Records in a dataset:
START

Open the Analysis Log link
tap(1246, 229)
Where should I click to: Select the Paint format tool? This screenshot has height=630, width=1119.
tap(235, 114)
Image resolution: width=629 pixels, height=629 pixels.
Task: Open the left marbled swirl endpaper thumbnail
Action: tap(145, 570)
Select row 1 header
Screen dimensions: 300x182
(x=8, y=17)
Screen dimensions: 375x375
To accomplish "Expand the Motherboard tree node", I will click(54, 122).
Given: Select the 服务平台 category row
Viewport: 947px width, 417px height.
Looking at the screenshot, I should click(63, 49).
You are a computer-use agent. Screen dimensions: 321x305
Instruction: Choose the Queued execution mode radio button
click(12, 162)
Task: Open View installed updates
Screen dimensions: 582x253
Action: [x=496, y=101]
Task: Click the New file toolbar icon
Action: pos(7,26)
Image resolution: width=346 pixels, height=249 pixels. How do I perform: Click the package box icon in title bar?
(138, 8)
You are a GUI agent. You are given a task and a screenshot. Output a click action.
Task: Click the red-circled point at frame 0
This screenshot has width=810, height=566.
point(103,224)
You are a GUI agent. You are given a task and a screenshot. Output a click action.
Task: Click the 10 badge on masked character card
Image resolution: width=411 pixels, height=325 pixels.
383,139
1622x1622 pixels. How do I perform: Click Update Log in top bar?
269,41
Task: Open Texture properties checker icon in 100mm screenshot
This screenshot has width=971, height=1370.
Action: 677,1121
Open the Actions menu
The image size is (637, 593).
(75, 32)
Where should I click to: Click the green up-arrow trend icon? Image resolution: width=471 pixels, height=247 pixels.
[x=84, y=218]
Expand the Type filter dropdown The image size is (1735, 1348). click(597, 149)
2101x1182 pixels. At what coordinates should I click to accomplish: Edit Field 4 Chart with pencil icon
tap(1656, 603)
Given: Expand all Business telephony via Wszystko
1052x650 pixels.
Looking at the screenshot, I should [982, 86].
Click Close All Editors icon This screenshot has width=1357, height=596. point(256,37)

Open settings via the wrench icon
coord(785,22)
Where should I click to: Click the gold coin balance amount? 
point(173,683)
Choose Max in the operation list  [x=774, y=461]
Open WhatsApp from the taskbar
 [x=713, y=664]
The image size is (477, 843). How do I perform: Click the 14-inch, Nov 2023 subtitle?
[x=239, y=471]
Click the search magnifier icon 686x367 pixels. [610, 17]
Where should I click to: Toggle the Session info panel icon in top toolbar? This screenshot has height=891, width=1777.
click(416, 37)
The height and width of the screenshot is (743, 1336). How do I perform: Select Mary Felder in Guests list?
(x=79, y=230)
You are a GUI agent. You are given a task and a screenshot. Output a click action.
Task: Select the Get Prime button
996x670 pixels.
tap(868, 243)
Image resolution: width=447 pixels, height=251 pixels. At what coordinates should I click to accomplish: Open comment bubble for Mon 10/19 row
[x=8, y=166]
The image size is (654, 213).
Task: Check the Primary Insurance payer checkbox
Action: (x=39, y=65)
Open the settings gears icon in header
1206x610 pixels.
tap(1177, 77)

END

Copy out every one of the records above, line for line, keeping each unchanged.

Open the Analysis Log link
tap(1246, 229)
Where should I click to: Select the Paint format tool? This screenshot has height=630, width=1119.
tap(235, 114)
Image resolution: width=629 pixels, height=629 pixels.
Task: Open the left marbled swirl endpaper thumbnail
Action: tap(145, 570)
Select row 1 header
Screen dimensions: 300x182
(x=8, y=17)
Screen dimensions: 375x375
To accomplish "Expand the Motherboard tree node", I will click(54, 122).
Given: Select the 服务平台 category row
Viewport: 947px width, 417px height.
Looking at the screenshot, I should click(63, 49).
You are a computer-use agent. Screen dimensions: 321x305
Instruction: Choose the Queued execution mode radio button
click(12, 162)
Task: Open View installed updates
Screen dimensions: 582x253
Action: [x=496, y=101]
Task: Click the New file toolbar icon
Action: pos(7,26)
Image resolution: width=346 pixels, height=249 pixels. How do I perform: Click the package box icon in title bar?
(138, 8)
You are a GUI agent. You are given a task and a screenshot. Output a click action.
Task: Click the red-circled point at frame 0
This screenshot has width=810, height=566.
point(103,224)
You are a GUI agent. You are given a task and a screenshot. Output a click action.
Task: Click the 10 badge on masked character card
Image resolution: width=411 pixels, height=325 pixels.
383,139
1622x1622 pixels. How do I perform: Click Update Log in top bar?
269,41
Task: Open Texture properties checker icon in 100mm screenshot
This screenshot has width=971, height=1370.
Action: 677,1121
Open the Actions menu
The image size is (637, 593).
(75, 32)
Where should I click to: Click the green up-arrow trend icon? Image resolution: width=471 pixels, height=247 pixels.
[x=84, y=218]
Expand the Type filter dropdown The image size is (1735, 1348). click(597, 149)
2101x1182 pixels. At what coordinates should I click to accomplish: Edit Field 4 Chart with pencil icon
tap(1656, 603)
Given: Expand all Business telephony via Wszystko
1052x650 pixels.
Looking at the screenshot, I should [982, 86].
Click Close All Editors icon This screenshot has width=1357, height=596. point(256,37)

Open settings via the wrench icon
coord(785,22)
Where should I click to: Click the gold coin balance amount? 
point(173,683)
Choose Max in the operation list  [x=774, y=461]
Open WhatsApp from the taskbar
 [x=713, y=664]
The image size is (477, 843). How do I perform: Click the 14-inch, Nov 2023 subtitle?
[x=239, y=471]
Click the search magnifier icon 686x367 pixels. [610, 17]
Where should I click to: Toggle the Session info panel icon in top toolbar? This screenshot has height=891, width=1777.
click(416, 37)
The height and width of the screenshot is (743, 1336). How do I perform: Select Mary Felder in Guests list?
(x=79, y=230)
You are a GUI agent. You are given a task and a screenshot. Output a click action.
Task: Select the Get Prime button
996x670 pixels.
tap(868, 243)
Image resolution: width=447 pixels, height=251 pixels. At what coordinates should I click to accomplish: Open comment bubble for Mon 10/19 row
[x=8, y=166]
The image size is (654, 213).
Task: Check the Primary Insurance payer checkbox
Action: (x=39, y=65)
Open the settings gears icon in header
1206x610 pixels.
tap(1177, 77)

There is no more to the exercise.